2.2 Why use regression?
Regression can be used for any or all of the following purposes:
Testing a theory: A theory that implies a certain functional relationship between \(Y\) and \(X\) can be tested by comparing the hypothesized model to simpler or more complex models and seeing which model fits best.
Prediction: After fitting the model to observed data, specified values of \(X\) can be used to predict yet to be observed values of \(Y\).
Machine learning: The fields of artificial intelligence and machine learning (AI/ML), sometimes placed under the umbrella of “data science”, “data mining”, “analytics”, or “statistical learning” are, essentially, attempts to predict an outcome based on a set of predictors (“features”). Regression is one method among many of making such a prediction. For a gentle introduction to these methods in R, see James et al. (2021). For a more in depth treatment, see Hastie, Tibshirani, and Friedman (2016).
Testing an association: Is there a significant association between \(Y\) and \(X\)? In the case of simple linear regression, this question is answered by testing the null hypothesis \(H_0:\beta_1=0\). Under the null hypothesis, the outcome does not depend on the predictor. If there is enough evidence to reject the null hypothesis, we conclude that there is a significant association.
Estimating a rate of change: How does \(Y\) change as \(X\) changes? In the case of simple linear regression, this question is answered by estimating the magnitude of \(\beta_1\), the regression slope.

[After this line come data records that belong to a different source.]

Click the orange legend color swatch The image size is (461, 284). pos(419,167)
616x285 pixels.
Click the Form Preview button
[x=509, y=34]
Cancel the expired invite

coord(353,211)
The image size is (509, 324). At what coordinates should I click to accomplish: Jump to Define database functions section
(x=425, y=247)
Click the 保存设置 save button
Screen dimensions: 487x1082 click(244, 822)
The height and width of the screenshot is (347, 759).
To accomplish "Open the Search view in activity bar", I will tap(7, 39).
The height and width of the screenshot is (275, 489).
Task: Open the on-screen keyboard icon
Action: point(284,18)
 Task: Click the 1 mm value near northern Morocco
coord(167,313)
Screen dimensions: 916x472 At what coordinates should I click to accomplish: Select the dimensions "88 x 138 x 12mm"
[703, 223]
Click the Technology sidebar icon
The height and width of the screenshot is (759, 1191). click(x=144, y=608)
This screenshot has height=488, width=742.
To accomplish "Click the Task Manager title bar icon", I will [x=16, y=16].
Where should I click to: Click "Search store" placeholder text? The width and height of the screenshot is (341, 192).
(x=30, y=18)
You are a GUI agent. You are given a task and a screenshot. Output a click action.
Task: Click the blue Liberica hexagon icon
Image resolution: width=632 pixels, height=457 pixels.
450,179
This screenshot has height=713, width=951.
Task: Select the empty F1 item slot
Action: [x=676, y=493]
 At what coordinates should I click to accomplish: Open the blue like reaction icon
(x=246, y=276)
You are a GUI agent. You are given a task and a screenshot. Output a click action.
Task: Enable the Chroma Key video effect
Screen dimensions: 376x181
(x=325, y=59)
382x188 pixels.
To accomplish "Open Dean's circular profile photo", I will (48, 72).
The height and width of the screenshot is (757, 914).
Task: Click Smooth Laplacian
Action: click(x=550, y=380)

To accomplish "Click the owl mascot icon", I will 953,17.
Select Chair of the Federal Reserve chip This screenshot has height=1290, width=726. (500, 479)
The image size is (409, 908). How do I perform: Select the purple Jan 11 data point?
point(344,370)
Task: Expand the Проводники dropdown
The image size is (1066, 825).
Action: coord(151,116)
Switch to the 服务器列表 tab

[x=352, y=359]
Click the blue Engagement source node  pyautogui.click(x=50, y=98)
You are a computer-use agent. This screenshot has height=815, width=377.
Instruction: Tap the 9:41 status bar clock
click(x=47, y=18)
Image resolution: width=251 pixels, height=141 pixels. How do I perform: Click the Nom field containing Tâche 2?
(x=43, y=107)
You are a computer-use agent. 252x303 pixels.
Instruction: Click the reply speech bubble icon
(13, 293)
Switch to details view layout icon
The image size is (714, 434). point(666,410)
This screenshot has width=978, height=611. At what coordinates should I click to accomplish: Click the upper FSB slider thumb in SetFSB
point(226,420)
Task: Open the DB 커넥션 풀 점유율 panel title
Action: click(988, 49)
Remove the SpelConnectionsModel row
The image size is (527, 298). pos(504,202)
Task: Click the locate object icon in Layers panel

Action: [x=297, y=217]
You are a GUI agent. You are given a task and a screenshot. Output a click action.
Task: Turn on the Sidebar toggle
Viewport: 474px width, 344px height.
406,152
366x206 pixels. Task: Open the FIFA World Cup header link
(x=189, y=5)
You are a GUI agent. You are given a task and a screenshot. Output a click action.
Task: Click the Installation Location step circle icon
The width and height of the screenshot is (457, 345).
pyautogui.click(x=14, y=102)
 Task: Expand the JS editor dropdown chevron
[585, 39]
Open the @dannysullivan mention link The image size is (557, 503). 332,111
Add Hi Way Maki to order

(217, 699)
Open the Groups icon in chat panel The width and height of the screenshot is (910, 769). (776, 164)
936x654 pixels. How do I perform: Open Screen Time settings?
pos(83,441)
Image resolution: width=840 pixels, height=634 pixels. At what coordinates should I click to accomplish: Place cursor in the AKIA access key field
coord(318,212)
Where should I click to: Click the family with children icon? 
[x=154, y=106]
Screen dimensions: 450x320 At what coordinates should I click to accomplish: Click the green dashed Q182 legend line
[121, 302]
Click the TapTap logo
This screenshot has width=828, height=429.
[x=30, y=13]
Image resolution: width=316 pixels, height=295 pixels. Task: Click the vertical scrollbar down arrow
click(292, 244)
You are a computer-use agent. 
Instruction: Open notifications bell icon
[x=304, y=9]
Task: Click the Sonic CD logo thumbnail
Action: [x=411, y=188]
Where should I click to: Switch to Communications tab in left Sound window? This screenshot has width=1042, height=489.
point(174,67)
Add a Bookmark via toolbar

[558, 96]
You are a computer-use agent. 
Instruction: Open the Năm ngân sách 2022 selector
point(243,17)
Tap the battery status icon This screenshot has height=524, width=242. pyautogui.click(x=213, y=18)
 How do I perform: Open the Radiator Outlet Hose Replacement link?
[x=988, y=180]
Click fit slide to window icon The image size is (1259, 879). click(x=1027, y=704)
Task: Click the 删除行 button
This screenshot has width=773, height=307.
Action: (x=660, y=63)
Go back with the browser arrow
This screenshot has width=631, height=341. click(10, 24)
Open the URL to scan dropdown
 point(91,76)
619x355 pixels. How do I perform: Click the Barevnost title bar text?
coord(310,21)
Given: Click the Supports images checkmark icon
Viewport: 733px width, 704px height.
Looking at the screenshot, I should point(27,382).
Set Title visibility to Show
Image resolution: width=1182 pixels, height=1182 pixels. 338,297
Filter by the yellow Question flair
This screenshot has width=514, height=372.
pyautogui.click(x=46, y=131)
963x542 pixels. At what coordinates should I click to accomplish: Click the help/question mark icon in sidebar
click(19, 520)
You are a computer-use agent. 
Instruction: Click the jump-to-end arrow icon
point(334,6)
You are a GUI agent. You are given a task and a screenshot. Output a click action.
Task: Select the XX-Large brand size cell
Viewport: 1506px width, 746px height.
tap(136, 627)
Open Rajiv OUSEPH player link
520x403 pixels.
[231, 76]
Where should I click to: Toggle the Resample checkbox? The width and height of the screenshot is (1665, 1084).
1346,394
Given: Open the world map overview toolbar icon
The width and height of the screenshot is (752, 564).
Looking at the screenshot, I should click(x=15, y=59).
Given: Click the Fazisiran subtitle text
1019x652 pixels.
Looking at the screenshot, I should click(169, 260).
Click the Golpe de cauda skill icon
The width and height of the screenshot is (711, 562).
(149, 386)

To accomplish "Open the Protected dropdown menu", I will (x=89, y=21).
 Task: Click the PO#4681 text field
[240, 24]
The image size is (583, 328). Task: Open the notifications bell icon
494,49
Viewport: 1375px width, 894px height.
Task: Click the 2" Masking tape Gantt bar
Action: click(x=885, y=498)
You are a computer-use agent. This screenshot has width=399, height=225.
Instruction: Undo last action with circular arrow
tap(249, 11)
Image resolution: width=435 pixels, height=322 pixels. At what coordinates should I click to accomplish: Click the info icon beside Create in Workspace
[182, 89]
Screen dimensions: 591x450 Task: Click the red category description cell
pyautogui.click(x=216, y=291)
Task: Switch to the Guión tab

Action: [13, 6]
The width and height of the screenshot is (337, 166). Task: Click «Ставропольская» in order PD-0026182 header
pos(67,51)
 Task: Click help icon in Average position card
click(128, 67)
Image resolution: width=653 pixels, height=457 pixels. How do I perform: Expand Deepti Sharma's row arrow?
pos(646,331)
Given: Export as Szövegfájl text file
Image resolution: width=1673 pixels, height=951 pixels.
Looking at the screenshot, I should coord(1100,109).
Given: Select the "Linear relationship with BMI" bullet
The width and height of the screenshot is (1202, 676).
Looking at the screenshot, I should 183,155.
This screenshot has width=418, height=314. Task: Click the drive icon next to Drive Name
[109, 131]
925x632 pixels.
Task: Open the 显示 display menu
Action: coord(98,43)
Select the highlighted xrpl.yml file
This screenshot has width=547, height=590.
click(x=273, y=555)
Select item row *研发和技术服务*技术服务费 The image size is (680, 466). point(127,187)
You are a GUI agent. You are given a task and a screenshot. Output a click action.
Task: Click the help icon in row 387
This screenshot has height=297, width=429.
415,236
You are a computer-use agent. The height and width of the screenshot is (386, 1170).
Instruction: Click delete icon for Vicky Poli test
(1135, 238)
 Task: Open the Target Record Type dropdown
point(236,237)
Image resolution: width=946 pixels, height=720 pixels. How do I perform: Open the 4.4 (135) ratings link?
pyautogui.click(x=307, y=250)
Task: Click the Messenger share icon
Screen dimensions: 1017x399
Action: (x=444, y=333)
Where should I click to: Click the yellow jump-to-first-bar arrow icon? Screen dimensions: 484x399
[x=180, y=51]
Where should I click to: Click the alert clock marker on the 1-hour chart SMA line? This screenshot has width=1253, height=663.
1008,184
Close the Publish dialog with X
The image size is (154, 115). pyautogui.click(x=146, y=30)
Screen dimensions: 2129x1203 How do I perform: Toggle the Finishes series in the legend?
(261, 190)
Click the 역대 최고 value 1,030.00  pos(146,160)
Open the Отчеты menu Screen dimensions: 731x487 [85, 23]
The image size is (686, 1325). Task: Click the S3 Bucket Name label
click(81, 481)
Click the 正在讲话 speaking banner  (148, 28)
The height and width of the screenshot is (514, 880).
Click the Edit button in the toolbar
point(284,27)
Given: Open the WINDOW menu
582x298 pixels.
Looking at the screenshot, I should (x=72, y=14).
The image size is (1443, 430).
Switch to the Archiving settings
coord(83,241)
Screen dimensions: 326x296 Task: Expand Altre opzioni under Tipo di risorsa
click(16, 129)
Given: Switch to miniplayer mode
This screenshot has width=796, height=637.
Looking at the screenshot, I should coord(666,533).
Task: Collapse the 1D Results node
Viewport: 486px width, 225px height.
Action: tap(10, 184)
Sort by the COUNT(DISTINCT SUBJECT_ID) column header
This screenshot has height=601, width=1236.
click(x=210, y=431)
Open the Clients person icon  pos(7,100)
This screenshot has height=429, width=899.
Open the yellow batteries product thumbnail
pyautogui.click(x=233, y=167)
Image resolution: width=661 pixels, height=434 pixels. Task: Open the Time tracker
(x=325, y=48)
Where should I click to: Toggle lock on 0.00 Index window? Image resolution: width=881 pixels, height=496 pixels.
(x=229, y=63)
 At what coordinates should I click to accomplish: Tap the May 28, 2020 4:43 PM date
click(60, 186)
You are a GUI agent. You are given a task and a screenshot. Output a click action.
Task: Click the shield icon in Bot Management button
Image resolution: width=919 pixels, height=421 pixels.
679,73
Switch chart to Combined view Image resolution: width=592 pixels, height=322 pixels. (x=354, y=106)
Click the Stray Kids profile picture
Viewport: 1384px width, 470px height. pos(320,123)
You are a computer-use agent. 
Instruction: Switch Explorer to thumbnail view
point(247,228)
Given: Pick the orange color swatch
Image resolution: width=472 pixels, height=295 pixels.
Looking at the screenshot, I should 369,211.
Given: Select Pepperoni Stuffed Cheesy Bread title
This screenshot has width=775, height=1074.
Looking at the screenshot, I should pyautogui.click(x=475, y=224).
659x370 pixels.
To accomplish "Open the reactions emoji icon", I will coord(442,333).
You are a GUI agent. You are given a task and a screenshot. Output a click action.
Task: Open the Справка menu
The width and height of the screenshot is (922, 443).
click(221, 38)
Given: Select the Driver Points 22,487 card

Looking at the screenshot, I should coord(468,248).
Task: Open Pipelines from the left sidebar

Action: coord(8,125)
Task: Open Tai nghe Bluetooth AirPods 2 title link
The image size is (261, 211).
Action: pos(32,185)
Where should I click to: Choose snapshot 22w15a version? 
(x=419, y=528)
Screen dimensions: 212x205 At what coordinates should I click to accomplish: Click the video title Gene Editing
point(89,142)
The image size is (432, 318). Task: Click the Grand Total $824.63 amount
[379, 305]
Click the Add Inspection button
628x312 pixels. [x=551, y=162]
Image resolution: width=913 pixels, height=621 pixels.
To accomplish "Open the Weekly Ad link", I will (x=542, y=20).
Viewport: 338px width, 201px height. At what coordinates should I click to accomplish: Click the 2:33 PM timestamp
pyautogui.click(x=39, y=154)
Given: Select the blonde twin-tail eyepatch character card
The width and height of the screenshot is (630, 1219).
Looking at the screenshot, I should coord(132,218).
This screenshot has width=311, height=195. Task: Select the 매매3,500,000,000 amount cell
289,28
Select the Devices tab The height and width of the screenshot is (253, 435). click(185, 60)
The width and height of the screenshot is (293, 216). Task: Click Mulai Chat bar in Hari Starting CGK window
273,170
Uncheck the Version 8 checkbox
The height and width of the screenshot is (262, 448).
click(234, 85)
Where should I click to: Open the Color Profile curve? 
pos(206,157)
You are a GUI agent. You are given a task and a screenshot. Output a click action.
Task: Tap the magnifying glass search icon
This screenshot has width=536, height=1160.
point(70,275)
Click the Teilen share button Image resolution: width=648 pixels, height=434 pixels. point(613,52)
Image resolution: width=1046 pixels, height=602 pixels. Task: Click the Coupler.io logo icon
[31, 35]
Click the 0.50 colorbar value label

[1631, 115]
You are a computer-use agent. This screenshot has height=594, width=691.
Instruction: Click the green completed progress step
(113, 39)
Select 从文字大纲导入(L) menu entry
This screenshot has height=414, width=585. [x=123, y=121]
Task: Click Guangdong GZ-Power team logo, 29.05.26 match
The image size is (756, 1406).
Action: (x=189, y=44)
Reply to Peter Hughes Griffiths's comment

Controlling for confounding: Is there an association between \(Y\) and \(X_1\) after adjusting for \(X_2, \ldots, X_K\)? When the data arise from an observational study, an observed association between a single predictor and the outcome may be spurious due to confounding. A third variable may actually be associated with each, and those associations induce an association between the predictor of interest and the outcome. Alternatively, the estimate of a real association may be biased due to confounding. Regression adjustment for confounding is a powerful tool for attempting to isolate the effect of one predictor on the outcome from the effects of other potentially confounding variables.